The cavalcade of interesting conferences and symposia is rapidly coming down the pike, and I'll plug them here from time to time.

Here's one that you won't want to miss: The annual Ohio Natural History Conference, sponsored by the Ohio Biological Survey and the Ohio Division of Wildlife. This conference is always interesting, and full of great speakers on all manner of topics. To add to the allure, it is held at the always interesting Ohio Historical Society building, a very apropos venue for this affair. Just CLICK HERE for the complete skinny, and to register.

I was especially pleased to learn that Gary Meszaros is the keynote speaker. Gary is one of North America's premier wildlife photographers, and his images are sure to dazzle. We collaborated on a book entitled Wild Ohio: The Best of Our Natural Heritage, which should be released early this spring, from Kent State University Press. The book is a romp through forty of Ohio's very best remaining natural areas, and is full of Gary's wonderful imagery.

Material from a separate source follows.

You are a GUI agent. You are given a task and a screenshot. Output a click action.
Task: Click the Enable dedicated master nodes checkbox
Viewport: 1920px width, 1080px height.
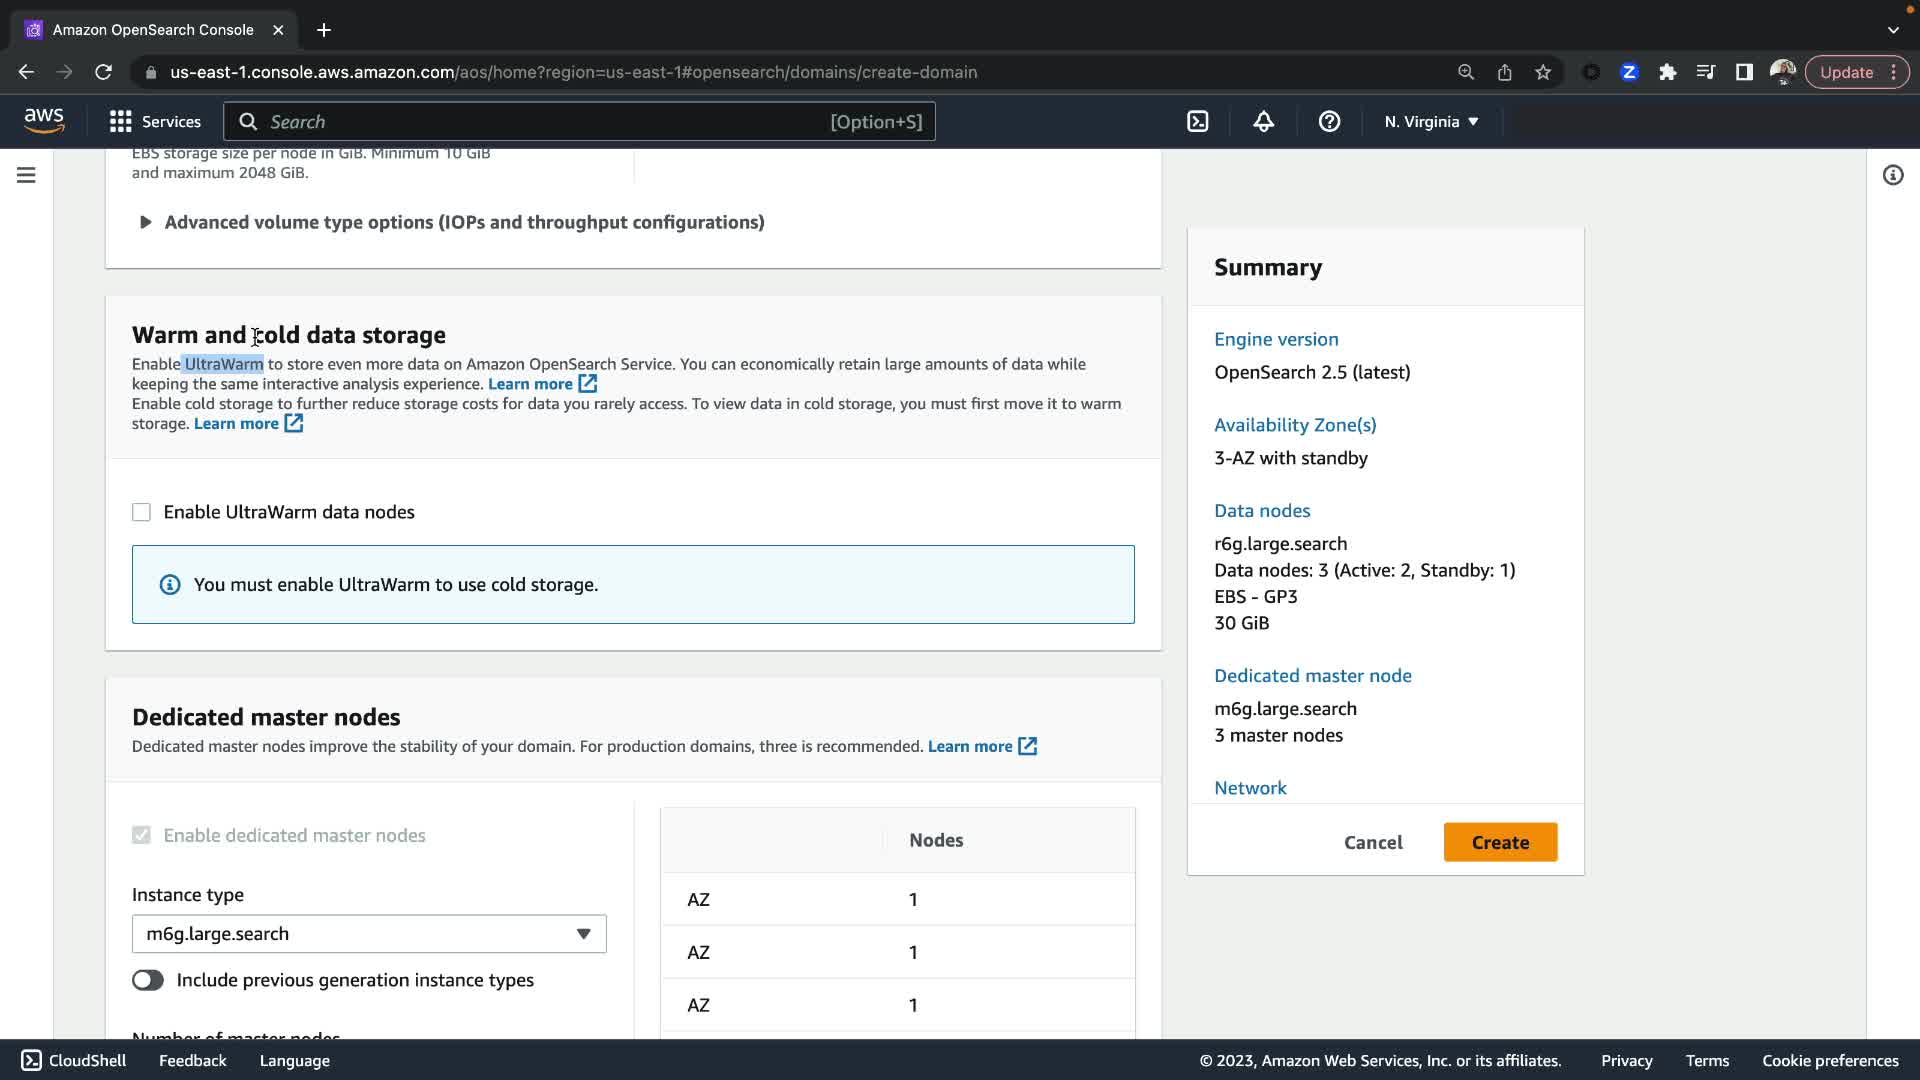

Below is a taste of some of Meszaros' work, which will appear in our book, and is the sort of stuff you can expect to see at his program at the Ohio Natural History Conference.

Five species of dace inhabit Ohio streams. Breeding in clear pools, redside dace populations are found along the unglaciated Allegheny Plateau.

Wild lupine, with its racemes of blue flowers, contrasts with the orange flowers of plains puccoon. Both plants are rare in Ohio. Wild lupine is the host plant for the endangered Karner blue butterfly.

The small fringed gentian appears in late summer, growing in wet meadows and seeps. The beauty of this plant inspired poet William Cullen Bryant to pen a poem entitled “To the Fringed Gentian”.

The dominant plant in the wet meadows at Irwin Prairie is a sedge; twig-rush. The yellow rail may be the most significant bird species occurring here. There are more records of this secretive bird at Irwin Prairie than any other Ohio locale.

Wilson’s snipe are at the extreme southern end of their breeding range in Ohio. Irwin Prairie is one of few reliable sites where the peculiar aerial courtship displays of male snipe can be observed.